A federal judge in Boston has hit the brakes on parts of the Trump administration’s new permitting rules, giving wind and solar developers a breather in a fast-moving legal fight. On Tuesday, the court issued a preliminary injunction that temporarily blocks the Interior Department from enforcing a memo that critics say routed dozens of project decisions to political appointees and slowed approvals across the country.
U.S. District Judge Denise Casper granted the injunction in a case brought by a coalition of nine advocacy groups and industry trade associations, according to Reuters. The plaintiffs, which include Renew Northeast and the Alliance for Clean Energy New York, argue that a July memorandum forced nearly every step of wind and solar permitting into the hands of senior political officials and in practice stalled projects.
At a March hearing, plaintiffs' lawyer Daron Janis told the court the policy created a “complete bottleneck” that “grinds permitting to a halt,” while the Justice Department countered that Secretary Doug Burgum had statutory authority to tighten oversight and that the trade groups lacked standing to sue, Reuters reported. The injunction is preliminary, which means it simply pauses enforcement while the judge weighs the claims under the Administrative Procedure Act.

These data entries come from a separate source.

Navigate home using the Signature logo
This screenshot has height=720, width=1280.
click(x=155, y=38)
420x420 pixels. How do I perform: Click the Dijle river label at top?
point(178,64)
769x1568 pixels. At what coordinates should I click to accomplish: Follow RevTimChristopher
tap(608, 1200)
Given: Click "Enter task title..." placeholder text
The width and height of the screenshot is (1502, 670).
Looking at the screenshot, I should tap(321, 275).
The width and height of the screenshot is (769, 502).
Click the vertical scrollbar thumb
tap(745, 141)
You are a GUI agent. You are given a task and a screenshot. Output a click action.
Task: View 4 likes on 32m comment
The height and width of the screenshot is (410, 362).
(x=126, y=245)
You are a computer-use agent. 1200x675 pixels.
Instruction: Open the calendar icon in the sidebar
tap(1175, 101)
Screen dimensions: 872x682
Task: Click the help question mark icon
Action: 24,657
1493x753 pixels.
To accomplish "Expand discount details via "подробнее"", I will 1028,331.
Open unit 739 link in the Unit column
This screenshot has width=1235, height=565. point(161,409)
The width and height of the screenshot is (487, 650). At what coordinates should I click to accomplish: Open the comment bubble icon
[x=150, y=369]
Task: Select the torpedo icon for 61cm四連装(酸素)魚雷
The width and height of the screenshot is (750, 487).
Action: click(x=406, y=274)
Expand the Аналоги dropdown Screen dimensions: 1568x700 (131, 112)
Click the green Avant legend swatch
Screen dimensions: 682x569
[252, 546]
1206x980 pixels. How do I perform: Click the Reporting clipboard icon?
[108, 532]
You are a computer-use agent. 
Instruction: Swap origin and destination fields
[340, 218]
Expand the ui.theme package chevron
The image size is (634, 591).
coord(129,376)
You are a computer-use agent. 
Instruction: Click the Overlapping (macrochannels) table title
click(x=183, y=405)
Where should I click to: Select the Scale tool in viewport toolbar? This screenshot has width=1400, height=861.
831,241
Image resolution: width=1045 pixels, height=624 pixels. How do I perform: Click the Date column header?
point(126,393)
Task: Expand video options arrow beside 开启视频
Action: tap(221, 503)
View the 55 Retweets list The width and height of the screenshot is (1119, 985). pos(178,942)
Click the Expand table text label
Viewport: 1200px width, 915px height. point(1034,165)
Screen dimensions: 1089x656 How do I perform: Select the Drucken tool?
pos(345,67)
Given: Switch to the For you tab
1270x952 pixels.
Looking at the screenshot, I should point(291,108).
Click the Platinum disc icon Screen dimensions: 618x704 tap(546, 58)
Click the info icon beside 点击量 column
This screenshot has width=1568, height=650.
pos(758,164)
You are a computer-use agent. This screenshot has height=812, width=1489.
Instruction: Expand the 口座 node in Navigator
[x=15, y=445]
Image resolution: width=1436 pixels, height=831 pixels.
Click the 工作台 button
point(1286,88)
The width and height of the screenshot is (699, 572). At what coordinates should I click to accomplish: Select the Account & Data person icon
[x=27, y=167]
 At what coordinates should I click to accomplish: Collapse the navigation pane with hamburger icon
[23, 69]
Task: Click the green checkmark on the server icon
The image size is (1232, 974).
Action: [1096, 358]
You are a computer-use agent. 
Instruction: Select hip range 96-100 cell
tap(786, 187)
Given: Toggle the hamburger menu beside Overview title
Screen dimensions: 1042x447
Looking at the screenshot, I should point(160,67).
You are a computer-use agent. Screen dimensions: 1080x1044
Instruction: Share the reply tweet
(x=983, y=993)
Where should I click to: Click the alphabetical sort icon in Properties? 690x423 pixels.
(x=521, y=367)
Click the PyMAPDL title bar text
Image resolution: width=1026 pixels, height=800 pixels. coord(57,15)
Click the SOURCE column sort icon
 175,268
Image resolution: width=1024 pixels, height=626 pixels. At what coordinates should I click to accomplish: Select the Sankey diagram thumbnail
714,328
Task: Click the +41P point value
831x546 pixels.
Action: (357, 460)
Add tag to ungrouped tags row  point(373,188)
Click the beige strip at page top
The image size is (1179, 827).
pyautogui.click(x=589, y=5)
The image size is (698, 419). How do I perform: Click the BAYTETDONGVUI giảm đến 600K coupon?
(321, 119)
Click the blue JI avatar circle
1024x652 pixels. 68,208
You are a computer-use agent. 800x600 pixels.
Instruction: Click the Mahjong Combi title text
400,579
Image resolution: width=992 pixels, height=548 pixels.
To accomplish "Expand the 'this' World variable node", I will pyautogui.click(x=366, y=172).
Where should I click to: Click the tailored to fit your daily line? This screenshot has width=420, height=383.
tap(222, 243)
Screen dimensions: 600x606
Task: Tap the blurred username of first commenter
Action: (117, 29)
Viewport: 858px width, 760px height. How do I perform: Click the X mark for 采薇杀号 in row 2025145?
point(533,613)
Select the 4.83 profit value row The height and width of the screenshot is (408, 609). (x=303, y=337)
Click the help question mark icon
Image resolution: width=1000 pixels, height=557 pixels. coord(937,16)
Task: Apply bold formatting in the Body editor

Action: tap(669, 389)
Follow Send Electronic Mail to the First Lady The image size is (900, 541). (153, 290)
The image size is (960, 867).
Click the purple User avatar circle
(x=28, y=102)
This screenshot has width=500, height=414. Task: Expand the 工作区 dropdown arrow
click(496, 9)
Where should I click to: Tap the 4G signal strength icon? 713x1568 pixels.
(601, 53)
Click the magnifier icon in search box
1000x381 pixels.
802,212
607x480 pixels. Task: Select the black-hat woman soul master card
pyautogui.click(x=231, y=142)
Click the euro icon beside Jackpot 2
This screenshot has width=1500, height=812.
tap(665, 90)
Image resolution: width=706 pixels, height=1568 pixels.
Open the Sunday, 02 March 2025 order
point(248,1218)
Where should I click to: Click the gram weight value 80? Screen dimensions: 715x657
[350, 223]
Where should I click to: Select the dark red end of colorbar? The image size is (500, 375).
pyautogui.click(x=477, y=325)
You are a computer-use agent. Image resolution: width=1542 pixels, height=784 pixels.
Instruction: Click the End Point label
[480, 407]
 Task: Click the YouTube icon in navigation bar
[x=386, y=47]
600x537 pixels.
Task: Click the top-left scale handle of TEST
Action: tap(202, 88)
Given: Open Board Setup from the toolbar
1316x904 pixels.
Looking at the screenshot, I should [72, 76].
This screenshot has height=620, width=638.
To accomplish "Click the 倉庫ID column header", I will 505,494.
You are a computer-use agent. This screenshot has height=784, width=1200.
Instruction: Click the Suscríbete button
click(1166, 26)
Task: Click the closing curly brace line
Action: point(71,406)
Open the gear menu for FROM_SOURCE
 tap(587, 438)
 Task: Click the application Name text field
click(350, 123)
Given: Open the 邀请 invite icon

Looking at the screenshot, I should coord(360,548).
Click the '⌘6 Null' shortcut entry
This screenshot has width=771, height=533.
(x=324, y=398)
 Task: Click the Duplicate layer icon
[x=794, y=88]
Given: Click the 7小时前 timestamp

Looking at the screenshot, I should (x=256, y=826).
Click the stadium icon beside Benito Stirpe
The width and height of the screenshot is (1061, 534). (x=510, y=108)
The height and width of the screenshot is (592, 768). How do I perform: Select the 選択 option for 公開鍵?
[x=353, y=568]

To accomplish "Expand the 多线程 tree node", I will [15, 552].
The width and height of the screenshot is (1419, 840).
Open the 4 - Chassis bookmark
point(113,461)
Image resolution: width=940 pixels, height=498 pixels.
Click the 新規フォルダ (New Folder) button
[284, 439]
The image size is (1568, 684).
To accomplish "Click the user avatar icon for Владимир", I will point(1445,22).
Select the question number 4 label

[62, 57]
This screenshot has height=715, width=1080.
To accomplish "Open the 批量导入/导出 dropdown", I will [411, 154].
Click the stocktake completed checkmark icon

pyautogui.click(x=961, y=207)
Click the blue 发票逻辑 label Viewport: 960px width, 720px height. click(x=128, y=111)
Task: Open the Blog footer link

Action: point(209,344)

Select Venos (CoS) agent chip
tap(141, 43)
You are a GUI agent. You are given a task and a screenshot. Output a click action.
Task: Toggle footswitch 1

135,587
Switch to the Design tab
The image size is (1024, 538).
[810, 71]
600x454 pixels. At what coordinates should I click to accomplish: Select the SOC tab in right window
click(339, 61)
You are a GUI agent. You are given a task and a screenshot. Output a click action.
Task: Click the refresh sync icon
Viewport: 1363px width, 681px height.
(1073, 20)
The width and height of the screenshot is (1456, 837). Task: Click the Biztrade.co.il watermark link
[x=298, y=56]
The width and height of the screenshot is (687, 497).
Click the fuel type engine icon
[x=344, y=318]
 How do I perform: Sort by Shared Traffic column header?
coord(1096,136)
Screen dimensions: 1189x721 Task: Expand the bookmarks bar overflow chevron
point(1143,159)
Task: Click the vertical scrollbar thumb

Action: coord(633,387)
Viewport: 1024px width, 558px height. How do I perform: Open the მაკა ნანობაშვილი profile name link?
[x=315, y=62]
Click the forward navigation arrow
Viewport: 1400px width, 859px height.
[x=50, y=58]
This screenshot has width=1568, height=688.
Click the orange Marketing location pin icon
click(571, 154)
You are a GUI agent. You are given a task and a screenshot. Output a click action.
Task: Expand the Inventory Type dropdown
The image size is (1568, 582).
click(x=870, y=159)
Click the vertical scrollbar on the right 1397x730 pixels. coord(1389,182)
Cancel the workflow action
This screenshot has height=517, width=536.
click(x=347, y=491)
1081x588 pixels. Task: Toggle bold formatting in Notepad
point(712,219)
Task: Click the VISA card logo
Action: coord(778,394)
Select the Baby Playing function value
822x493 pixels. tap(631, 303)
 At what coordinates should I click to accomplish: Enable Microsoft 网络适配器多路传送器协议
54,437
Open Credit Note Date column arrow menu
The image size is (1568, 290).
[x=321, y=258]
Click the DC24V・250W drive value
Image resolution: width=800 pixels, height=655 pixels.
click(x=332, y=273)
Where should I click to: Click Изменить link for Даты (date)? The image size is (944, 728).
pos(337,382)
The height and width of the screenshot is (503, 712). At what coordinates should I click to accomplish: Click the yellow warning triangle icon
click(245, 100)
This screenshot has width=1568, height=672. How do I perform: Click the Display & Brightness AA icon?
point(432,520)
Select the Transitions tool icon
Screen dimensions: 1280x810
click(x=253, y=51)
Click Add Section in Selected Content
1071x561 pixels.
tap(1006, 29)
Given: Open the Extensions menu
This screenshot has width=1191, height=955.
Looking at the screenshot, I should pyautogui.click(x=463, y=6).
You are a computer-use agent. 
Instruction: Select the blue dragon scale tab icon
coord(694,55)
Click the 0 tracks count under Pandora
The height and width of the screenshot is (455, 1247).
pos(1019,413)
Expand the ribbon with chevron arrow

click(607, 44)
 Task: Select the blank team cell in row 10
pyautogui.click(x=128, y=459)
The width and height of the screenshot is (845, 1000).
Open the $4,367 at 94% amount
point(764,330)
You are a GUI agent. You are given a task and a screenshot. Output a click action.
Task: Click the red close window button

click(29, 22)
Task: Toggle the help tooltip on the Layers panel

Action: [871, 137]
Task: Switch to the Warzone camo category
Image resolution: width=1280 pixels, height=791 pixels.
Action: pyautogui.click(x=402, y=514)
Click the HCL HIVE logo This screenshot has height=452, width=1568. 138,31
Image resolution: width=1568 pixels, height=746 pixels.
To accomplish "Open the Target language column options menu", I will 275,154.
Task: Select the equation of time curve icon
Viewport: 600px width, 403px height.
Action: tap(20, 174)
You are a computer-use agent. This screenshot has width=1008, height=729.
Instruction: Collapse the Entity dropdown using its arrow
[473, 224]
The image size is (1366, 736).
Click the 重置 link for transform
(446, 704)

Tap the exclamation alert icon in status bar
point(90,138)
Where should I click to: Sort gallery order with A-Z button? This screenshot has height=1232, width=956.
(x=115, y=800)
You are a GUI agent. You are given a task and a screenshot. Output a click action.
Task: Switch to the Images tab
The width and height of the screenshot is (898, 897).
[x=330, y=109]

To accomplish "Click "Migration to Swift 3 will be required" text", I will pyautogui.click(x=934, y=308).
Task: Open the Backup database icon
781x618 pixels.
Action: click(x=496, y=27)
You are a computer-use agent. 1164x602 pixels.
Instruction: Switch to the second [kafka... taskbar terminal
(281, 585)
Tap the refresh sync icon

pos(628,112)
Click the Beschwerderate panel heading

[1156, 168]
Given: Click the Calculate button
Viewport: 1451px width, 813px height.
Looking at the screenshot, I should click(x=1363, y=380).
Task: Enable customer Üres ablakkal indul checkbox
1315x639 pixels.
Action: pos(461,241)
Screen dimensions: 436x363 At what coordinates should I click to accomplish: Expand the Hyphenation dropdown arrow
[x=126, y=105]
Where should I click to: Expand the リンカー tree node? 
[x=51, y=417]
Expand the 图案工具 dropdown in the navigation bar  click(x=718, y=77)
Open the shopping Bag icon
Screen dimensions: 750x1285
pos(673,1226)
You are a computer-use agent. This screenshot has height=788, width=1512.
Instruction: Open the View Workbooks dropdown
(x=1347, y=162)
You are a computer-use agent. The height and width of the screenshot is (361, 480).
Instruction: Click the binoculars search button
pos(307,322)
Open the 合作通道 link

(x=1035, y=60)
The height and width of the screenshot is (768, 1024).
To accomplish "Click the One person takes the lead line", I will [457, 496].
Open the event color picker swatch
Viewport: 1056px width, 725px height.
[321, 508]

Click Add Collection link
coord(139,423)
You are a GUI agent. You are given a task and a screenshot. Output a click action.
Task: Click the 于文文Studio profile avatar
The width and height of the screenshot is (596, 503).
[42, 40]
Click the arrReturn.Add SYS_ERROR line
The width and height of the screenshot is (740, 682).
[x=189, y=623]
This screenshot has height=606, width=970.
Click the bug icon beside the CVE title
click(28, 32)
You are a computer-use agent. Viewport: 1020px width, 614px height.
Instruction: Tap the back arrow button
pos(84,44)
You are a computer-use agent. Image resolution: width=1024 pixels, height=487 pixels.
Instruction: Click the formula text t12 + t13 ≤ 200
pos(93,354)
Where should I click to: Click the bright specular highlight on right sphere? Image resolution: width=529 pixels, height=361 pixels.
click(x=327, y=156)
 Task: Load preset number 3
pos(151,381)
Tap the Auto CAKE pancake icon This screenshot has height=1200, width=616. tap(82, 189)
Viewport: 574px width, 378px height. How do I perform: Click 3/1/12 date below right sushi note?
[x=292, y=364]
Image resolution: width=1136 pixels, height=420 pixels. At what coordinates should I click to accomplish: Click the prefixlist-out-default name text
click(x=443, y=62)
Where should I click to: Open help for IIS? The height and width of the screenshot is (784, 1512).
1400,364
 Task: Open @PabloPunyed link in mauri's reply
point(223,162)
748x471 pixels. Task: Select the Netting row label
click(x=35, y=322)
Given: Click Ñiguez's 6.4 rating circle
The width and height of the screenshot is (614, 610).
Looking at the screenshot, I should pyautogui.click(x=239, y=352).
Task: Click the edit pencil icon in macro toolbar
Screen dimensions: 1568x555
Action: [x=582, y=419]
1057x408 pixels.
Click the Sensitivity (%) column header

What the Interior memo required
The July guidance lays out that dozens of actions, including issuing a notice to proceed, preparing draft and final environmental reviews, conducting preconstruction surveys and finalizing records of decision, must go up the chain for signoff by Secretary Doug Burgum and then review by Deputy Secretary Kate MacGregor, according to reporting and agency documents. The checklist runs to roughly 69 items that need senior approval and drew immediate fire from renewable industry groups for piling on layers of political review. E&E News and a Department of the Interior release outline both the directive and the department’s reasoning for it.
Why developers and states pushed back
Industry groups and several states say the new rules, layered on top of earlier stop-work and suspension orders for offshore projects, have scrambled multibillion-dollar construction plans and put key tax-credit and financing deadlines at risk. Developers, utilities and state attorneys general have launched a series of lawsuits seeking injunctions or consolidation, hoping to get quick rulings that limit damage to construction schedules and supply chains. The Associated Press has chronicled how those cases have produced a mix of early wins and ongoing uncertainty for projects along the East Coast and in other regions.
Legal outlook
The preliminary injunction only freezes enforcement while Judge Casper decides whether Interior’s memo lacked a reasoned explanation and is therefore unlawful under the Administrative Procedure Act. A broader set of related lawsuits over Bureau of Ocean Energy Management stop-work and suspension orders is still moving forward and, in several of those cases, judges have already issued temporary orders that let some work resume. Together, the cases show how litigation is reshaping the tempo of clean-energy buildouts, according to a litigation tracker at Just Security.
What comes next
Advocates quickly celebrated the Boston ruling as a crucial, if temporary, reprieve for projects and the workers tied to them. “With this ruling behind us, projects can now be judged on their merits,” one industry advocate said, according to The Associated Press. Interior officials, for their part, maintain that the guidance is intended to ensure federal lands are used efficiently, setting up a longer fight over how fast, and under whose rules, the next wave of large-scale wind and solar projects moves ahead.